Required action → Repeat exactly the line that contains "The height and" and every line after it, down to the last line of the entries below. Do not include pictures.

══════════════════════════════

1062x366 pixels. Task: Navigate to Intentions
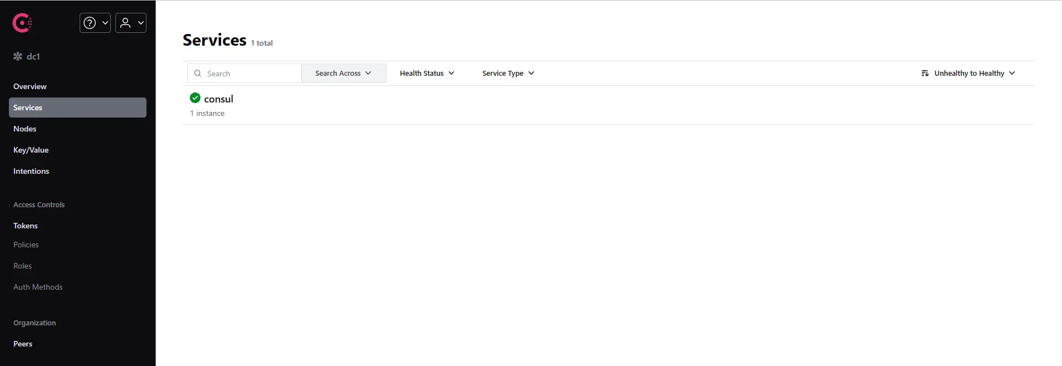(x=31, y=171)
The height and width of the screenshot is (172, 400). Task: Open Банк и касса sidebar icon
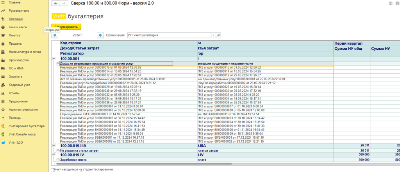pos(3,27)
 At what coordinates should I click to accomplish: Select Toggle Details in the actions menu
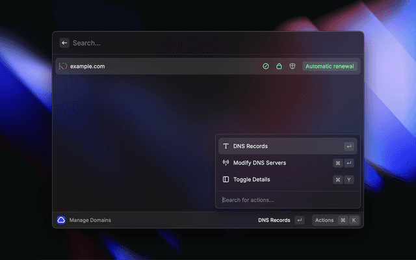pyautogui.click(x=252, y=179)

══════════════════════════════

Response for this exercise →
The height and width of the screenshot is (172, 400). Task: Open Банк и касса sidebar icon
pos(3,27)
 At what coordinates should I click to accomplish: Select Toggle Details in the actions menu
pyautogui.click(x=252, y=179)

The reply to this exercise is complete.